[Data listing]
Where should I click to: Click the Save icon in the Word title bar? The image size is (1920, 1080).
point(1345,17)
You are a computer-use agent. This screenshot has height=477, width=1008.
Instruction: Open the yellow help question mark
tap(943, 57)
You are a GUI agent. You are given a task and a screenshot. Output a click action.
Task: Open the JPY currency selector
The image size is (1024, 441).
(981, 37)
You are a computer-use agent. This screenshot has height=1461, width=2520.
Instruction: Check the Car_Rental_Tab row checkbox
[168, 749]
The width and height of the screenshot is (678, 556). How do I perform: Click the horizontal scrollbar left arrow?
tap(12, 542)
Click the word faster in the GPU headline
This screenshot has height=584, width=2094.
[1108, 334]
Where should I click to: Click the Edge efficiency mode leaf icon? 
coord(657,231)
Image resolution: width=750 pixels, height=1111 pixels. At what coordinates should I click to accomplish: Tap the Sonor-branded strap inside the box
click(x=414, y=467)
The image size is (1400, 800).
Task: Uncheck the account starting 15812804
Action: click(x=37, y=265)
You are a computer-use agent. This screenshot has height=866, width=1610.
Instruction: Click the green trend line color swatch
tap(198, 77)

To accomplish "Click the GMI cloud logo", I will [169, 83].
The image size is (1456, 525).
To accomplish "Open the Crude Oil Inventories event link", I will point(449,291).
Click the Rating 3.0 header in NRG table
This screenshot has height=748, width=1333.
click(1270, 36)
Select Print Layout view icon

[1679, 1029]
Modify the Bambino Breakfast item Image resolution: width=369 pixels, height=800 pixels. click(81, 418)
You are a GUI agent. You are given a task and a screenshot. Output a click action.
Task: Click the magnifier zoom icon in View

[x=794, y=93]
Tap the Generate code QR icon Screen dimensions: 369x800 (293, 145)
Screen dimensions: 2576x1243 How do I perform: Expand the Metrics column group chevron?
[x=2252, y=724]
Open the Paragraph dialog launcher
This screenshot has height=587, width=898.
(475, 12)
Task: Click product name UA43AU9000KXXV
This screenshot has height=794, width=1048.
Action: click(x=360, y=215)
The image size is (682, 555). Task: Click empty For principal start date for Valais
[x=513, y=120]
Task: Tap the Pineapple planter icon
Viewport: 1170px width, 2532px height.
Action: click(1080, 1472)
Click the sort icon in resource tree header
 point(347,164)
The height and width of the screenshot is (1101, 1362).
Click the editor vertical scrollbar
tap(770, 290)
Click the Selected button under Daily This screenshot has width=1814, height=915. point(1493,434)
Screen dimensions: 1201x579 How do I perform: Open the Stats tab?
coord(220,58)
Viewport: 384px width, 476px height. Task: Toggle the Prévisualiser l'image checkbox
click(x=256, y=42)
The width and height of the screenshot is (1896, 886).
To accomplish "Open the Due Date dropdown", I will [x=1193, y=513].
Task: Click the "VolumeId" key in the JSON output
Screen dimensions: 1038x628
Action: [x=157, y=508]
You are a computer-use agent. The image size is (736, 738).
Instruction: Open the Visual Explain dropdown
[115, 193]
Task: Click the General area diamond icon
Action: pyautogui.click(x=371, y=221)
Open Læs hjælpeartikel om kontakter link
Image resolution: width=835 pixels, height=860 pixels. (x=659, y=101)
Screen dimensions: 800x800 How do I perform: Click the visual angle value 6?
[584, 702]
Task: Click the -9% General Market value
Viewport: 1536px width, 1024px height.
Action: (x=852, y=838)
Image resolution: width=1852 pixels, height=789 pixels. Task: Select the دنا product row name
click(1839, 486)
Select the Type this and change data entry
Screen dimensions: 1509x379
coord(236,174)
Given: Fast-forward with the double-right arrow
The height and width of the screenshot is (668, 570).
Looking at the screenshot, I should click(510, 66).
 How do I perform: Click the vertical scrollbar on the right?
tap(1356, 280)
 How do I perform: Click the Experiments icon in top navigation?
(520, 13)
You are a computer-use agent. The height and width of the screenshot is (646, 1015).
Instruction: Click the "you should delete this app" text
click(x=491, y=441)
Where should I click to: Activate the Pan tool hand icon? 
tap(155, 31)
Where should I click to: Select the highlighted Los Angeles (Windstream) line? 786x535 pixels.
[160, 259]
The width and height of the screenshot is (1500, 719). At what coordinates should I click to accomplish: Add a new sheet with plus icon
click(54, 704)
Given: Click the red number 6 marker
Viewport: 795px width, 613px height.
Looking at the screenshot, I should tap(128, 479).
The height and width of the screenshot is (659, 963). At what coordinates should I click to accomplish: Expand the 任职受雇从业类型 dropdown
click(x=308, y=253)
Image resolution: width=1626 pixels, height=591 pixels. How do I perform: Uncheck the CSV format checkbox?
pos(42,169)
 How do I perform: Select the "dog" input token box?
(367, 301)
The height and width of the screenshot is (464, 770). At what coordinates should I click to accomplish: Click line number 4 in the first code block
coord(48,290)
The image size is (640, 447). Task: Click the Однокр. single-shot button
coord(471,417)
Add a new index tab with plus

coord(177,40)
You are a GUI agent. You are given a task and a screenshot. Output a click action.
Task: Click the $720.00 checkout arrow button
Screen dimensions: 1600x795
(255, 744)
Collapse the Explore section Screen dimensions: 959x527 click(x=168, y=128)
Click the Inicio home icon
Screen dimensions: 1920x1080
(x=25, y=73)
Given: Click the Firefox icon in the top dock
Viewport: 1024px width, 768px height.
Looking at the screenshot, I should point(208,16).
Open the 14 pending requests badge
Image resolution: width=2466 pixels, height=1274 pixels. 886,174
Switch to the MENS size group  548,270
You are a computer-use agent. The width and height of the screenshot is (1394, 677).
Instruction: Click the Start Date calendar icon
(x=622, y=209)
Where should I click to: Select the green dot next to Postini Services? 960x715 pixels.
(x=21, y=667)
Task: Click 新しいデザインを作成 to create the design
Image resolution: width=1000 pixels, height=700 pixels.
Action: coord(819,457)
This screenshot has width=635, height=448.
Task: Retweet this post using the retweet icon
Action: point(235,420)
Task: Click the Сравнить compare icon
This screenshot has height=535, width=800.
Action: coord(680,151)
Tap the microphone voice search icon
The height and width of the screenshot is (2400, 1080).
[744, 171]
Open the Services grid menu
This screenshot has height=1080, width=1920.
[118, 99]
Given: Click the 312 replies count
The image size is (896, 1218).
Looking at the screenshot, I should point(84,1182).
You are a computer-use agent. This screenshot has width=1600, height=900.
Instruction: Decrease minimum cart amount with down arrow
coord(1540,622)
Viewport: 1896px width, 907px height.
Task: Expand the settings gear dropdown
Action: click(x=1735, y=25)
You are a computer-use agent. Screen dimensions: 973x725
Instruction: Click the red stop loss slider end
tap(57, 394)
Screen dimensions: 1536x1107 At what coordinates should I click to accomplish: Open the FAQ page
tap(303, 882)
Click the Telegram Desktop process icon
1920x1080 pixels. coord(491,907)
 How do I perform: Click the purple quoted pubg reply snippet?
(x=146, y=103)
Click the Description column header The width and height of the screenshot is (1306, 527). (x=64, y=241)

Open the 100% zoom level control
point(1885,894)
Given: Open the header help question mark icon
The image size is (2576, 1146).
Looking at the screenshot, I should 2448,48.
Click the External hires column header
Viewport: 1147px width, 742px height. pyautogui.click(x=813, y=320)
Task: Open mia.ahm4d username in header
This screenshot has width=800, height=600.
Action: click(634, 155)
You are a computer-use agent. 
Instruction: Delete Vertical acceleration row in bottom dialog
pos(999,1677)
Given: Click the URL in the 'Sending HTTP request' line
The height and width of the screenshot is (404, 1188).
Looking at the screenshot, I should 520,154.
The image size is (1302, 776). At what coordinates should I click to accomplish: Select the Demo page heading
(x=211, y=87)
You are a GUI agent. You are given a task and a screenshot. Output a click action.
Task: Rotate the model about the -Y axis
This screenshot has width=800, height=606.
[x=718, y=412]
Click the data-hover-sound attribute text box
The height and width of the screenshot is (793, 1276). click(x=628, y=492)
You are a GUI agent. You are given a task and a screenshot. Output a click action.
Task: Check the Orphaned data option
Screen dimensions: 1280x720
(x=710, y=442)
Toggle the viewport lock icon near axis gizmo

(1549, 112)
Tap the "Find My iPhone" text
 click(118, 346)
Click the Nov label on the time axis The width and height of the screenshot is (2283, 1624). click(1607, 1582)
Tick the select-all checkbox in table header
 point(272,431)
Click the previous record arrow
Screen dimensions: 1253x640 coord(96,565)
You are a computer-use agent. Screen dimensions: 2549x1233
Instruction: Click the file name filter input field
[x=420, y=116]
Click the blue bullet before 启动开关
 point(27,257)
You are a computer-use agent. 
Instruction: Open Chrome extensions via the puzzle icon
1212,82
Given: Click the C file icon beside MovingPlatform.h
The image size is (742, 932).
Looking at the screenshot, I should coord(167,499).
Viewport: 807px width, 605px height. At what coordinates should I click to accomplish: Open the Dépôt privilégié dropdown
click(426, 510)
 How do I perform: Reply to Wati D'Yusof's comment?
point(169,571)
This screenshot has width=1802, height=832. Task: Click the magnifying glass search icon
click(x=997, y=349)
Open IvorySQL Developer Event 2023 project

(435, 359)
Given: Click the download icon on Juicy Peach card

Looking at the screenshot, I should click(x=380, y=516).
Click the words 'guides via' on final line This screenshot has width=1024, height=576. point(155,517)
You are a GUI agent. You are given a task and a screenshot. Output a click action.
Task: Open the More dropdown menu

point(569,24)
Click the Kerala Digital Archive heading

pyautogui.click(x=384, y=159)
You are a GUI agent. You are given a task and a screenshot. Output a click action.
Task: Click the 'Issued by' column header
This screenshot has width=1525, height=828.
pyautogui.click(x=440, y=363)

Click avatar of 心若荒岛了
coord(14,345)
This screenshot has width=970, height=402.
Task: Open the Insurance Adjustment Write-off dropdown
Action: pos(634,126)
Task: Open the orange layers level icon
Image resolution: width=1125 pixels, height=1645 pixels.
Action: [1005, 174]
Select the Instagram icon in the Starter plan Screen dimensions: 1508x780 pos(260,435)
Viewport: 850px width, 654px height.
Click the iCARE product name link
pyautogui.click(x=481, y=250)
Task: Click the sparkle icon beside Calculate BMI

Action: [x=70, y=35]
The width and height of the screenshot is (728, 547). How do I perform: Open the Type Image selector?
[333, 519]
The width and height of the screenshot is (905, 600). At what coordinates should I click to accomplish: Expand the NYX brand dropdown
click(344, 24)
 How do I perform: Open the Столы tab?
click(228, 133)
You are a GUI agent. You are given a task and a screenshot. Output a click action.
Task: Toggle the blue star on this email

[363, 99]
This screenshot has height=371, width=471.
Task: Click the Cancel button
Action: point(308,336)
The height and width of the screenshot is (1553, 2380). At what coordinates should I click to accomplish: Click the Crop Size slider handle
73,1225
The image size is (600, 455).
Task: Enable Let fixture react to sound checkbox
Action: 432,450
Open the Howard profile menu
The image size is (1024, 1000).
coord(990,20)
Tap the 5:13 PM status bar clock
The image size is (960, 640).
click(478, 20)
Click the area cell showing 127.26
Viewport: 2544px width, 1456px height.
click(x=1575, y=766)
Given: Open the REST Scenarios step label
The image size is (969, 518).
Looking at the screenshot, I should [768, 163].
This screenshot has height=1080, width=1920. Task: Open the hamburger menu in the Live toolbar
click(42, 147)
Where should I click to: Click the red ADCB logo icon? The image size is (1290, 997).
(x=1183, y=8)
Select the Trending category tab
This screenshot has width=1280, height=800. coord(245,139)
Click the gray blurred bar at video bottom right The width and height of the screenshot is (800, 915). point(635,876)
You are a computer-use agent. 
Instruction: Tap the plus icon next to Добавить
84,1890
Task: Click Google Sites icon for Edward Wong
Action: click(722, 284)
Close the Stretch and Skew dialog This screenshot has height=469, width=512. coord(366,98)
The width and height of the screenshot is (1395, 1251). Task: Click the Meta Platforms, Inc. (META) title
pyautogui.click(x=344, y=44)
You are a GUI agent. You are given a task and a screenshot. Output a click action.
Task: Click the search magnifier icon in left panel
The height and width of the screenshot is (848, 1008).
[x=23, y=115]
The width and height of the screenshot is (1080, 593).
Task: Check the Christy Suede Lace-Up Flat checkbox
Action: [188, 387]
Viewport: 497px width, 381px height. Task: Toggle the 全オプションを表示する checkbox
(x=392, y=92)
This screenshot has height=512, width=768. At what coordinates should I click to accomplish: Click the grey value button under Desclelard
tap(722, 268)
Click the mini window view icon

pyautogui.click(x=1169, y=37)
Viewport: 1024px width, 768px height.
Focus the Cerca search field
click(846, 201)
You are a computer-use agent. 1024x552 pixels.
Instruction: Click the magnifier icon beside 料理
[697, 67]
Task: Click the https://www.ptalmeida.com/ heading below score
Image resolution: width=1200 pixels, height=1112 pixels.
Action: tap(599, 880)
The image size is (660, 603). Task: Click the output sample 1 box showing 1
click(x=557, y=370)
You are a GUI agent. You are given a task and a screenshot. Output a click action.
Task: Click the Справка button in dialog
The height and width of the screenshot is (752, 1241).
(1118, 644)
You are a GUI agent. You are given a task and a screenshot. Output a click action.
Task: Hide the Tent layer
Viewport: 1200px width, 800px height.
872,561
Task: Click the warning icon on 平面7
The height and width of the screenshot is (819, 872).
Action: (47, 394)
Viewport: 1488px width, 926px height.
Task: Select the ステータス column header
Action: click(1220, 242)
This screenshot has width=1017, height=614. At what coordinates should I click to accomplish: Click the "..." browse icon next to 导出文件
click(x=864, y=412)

EXERCISE TASK: Starting at the line containing "Task: Click the warning icon on 平面7" and running through the end of the records, copy the lines again with "warning" swapped for "caution". Leave everything else unchanged.

FULL OUTPUT:
Task: Click the caution icon on 平面7
The height and width of the screenshot is (819, 872).
Action: (47, 394)
Viewport: 1488px width, 926px height.
Task: Select the ステータス column header
Action: click(1220, 242)
This screenshot has width=1017, height=614. At what coordinates should I click to accomplish: Click the "..." browse icon next to 导出文件
click(x=864, y=412)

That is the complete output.